Six-day Buddhist Retreat at Kopan Monastery


Since I wanted to experience as much as I could about the culture of Nepal, I decided a six-day Buddhist retreat at one of the monasteries in town would help me dive right in.



I arrived at Kopan on Friday (Feb. 19) afternoon, found my dorm room (actually, any dorm in the U.S. looks like a hotel suite compared to these), met my roommates, Pauline (from Holland) and Renata (from Italy) and headed to dinner.


Since I was there alone, I knew I would have to work up the courage to make friends - otherwise it'd be a long six days on "campus." After I grabbed my plate of food, I sat down at an empty table and waited for fellow retreat-goers to join me.


Thank goodness a couple of hilarious guys from D.C. sat down across from me - Scott and Ethan - who would be my sanity saviors throughout the course. They quit their jobs as teachers, and are traveling the world together. Amazing. And it's even more amazing how much I came to absolutely love them without really knowing them - besides the smart-ass comments - before, during or after our classes or meditations (thanks Ethan).


The week at Kopan was wonderful and difficult. I'm grateful for the opportunity to attend a retreat - without the worries of work, or a schedule...or life in general. I was just there, ready to soak it in. But I found it hard to meditate in a room with 60 people, especially after sitting cross-legged for more than 7 hours a day - and I found my mind racing with random thoughts and memories.


Religion is also a difficult pill for me to swallow - and when I originally signed up for this experience, I had the expectation of discussing more philosophy - but was met with a course involving 65 percent religion, 35 percent philosophy. Either way, the discussions were always interesting (whether I agreed with the ideas or not) and it was wonderful to be a room with people from all over the world.

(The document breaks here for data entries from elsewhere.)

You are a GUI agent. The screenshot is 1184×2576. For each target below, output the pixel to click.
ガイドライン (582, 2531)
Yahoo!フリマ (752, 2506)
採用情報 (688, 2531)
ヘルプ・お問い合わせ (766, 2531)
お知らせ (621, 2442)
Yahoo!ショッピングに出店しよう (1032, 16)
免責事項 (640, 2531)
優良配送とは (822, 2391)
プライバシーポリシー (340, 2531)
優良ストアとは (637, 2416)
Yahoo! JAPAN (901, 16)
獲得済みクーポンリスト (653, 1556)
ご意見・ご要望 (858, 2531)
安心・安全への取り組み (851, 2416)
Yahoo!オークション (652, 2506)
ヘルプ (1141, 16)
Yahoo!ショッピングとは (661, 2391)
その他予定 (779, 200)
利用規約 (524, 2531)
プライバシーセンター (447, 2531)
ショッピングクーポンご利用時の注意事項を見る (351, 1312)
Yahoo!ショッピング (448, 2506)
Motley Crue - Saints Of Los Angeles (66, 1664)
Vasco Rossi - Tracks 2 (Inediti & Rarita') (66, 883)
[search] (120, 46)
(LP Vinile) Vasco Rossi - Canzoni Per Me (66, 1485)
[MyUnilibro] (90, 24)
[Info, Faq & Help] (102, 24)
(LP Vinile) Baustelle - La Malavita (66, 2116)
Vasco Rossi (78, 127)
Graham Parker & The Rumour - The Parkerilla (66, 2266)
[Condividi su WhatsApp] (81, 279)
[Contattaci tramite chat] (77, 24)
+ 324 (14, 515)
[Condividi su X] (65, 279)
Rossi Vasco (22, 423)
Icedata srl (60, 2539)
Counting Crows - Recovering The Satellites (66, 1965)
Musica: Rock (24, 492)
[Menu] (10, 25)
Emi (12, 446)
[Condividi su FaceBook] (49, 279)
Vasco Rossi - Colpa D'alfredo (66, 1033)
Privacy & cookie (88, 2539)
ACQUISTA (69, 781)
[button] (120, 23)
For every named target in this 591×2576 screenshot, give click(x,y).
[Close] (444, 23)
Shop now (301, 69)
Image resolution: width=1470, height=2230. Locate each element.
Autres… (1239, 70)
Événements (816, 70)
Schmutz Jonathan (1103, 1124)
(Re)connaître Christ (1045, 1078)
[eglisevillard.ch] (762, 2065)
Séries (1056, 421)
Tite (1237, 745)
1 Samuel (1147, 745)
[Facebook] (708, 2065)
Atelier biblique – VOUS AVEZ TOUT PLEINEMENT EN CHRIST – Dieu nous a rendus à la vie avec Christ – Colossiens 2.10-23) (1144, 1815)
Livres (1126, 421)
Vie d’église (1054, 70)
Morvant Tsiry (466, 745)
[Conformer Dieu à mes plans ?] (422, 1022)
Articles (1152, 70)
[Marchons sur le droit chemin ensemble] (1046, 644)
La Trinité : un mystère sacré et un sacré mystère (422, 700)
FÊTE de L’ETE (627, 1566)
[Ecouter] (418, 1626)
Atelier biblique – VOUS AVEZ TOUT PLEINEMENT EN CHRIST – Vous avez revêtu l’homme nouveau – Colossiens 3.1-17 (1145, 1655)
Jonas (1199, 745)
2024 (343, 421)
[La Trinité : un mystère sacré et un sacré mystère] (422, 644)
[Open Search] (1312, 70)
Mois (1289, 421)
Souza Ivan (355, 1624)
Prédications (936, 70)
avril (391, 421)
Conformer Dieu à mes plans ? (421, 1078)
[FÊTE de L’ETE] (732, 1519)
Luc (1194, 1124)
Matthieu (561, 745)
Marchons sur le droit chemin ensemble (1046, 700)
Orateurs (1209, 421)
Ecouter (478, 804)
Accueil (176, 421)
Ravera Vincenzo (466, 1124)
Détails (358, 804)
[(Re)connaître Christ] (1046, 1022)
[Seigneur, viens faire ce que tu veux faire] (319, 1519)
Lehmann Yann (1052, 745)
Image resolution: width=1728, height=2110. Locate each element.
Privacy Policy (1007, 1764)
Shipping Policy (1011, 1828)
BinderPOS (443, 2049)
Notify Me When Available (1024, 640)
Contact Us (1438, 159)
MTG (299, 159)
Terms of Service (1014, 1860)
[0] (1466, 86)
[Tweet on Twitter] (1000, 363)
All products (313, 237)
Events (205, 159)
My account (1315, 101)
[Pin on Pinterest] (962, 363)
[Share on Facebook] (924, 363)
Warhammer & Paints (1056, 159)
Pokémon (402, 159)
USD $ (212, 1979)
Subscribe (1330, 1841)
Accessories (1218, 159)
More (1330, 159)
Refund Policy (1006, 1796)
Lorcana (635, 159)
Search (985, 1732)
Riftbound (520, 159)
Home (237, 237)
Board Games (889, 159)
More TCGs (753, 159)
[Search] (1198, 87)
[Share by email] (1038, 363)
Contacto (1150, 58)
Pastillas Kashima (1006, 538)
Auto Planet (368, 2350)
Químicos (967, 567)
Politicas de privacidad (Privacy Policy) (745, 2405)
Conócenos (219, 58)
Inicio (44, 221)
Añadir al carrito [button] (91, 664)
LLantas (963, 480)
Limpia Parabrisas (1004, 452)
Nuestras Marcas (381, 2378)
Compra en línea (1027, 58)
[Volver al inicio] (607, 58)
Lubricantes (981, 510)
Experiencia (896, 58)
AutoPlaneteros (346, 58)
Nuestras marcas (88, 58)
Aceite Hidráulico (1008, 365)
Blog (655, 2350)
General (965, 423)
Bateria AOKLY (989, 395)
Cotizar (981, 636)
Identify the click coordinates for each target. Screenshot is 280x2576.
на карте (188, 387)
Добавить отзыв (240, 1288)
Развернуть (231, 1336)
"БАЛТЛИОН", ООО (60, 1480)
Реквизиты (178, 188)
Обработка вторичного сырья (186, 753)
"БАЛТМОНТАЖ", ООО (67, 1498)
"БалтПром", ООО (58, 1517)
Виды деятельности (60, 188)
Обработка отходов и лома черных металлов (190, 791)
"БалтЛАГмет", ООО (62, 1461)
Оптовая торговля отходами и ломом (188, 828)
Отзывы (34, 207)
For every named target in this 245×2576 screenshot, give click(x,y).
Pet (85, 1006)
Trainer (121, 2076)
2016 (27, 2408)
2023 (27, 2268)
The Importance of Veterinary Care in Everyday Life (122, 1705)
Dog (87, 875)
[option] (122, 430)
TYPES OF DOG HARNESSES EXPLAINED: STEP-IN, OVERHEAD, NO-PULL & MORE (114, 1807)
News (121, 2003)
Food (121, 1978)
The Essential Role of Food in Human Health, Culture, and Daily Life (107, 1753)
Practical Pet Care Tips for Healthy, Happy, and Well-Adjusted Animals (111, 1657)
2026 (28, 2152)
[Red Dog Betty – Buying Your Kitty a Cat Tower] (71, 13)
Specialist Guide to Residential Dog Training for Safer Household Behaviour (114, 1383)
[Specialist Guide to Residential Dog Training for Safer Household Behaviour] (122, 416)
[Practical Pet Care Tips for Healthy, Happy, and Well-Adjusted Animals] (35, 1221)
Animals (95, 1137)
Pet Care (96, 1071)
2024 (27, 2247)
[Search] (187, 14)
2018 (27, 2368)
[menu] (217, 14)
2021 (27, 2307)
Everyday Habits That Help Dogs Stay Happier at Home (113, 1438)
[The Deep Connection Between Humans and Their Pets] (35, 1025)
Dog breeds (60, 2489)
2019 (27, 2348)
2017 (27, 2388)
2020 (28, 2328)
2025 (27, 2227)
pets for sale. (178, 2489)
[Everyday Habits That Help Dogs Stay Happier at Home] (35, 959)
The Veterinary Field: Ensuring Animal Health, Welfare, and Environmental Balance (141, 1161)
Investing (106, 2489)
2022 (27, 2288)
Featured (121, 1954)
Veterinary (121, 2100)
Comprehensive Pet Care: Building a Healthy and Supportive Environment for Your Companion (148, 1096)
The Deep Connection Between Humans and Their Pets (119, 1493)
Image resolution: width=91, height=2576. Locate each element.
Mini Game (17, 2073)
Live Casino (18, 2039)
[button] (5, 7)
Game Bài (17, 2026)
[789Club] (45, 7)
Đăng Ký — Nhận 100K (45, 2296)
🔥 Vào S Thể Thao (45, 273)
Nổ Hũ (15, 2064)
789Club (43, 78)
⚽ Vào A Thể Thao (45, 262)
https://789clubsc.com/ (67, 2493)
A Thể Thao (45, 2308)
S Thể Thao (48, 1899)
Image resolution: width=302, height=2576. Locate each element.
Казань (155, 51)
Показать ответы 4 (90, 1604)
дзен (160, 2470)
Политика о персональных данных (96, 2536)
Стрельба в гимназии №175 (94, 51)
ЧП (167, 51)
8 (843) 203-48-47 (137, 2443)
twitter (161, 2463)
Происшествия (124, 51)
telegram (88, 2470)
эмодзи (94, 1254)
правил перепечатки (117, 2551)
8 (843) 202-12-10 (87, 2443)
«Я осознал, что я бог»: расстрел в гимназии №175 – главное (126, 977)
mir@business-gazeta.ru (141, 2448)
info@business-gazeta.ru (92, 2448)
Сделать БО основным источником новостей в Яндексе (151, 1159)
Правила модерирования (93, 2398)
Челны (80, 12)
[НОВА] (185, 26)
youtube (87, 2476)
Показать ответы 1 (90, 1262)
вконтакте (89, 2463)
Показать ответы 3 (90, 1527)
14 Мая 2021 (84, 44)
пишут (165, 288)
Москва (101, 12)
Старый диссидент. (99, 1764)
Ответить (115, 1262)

At the end of the retreat, there was a special Puja (prayer) event at Kopan - and about 1,800 monks were visiting the monastery. They would hold long prayer services and make offerings to Buddha. In the afternoon, the little monks would have debates with the older (and more experienced) monks, then return to their long-winded prayers and chants.


Glad I did it, wouldn't do it again, but met some fabulous people, learned about Buddhism, saw some monks and nuns, had some wonderful writing and reflection time, ate a lot vegetarian food and soup, shared a bathroom with 30 people, and had fantastic views of Kathmandu at sunrise and sunset.

Friday, February 19, 2010

Pokhara

Katie and I decided to head out of town for a few days (Feb. 17-19), so we caught a bus and headed 7 hours into the mountains to Pokhara - a small (and very popluar) tourist spot in Nepal.

Pokhara is a relaxing destination - with many hotels and restaurants situated on Fewa Lake - where visitors can rent a canoe, hang glide, hike, or sit by the shore and read a book.

We stayed at Hotel Fewa - a great spot for viewing the mountains and sunsets over the lake. They also have tables set up along the shore, and the staff are waiting to bring you whatever food or drink you're craving - including the best hot chocolate in this country.


We woke up one morning at 5:30 -hopped in a taxi and headed up a nearby mountain so we could watch the sunrise over the Himalayas. It was a magical morning - sitting on the side of a mountain - waiting for the sunlight to hit the peaks across the valley.

Later that day, after a nice breakfast and a long nap, we ventured of the hotel to find a boat to take us to the other side of the lake so we could hike up the hill to the Peace Pagoda. The view was amazing from the top of the hill - and peaceful - minus the occasional sounds of bus and taxi horns.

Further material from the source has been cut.